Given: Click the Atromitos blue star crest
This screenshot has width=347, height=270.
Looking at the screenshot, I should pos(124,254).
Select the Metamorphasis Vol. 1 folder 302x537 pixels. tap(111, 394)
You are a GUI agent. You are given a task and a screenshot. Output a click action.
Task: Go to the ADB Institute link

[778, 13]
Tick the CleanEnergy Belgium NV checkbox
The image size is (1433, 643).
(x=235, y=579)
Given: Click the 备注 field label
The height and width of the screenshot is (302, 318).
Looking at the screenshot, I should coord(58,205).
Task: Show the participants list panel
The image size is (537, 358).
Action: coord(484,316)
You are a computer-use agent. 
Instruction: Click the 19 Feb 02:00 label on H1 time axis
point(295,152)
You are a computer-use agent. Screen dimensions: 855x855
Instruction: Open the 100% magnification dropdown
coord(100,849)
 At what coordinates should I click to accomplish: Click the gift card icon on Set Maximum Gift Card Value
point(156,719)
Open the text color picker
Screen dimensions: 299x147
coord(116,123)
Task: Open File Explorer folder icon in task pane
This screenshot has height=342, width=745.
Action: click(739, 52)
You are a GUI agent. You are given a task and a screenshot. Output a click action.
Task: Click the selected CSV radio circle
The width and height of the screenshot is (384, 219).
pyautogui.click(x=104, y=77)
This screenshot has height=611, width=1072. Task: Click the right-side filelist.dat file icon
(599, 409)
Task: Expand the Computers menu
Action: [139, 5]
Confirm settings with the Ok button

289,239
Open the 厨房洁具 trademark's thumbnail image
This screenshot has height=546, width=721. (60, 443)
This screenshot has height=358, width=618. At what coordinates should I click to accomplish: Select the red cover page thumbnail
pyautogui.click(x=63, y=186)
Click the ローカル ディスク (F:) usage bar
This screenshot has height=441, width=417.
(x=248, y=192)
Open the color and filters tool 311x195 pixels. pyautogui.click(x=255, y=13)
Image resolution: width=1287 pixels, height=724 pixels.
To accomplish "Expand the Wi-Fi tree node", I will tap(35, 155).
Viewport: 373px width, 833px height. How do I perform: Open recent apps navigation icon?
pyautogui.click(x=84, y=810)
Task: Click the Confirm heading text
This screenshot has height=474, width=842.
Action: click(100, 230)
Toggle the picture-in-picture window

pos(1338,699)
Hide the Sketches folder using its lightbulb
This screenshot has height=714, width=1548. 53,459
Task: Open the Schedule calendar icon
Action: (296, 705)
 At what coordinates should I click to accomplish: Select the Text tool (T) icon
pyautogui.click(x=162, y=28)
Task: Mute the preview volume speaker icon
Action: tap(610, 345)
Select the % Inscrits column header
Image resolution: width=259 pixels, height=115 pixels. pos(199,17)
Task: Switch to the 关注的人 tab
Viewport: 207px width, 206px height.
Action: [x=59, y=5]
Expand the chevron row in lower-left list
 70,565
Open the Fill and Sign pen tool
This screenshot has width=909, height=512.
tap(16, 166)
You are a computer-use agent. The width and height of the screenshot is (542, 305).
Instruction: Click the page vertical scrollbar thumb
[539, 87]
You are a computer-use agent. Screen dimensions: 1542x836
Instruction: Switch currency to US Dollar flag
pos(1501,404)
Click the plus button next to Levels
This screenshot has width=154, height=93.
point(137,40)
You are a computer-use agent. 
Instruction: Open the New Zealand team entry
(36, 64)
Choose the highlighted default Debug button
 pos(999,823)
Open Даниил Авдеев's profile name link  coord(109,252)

==============================

_ASSIGNMENT:_
In the records above, find each line that mentions the word "color", and copy it.

_EXPECTED ANSWER:_
Open the text color picker
Open the color and filters tool 311x195 pixels. pyautogui.click(x=255, y=13)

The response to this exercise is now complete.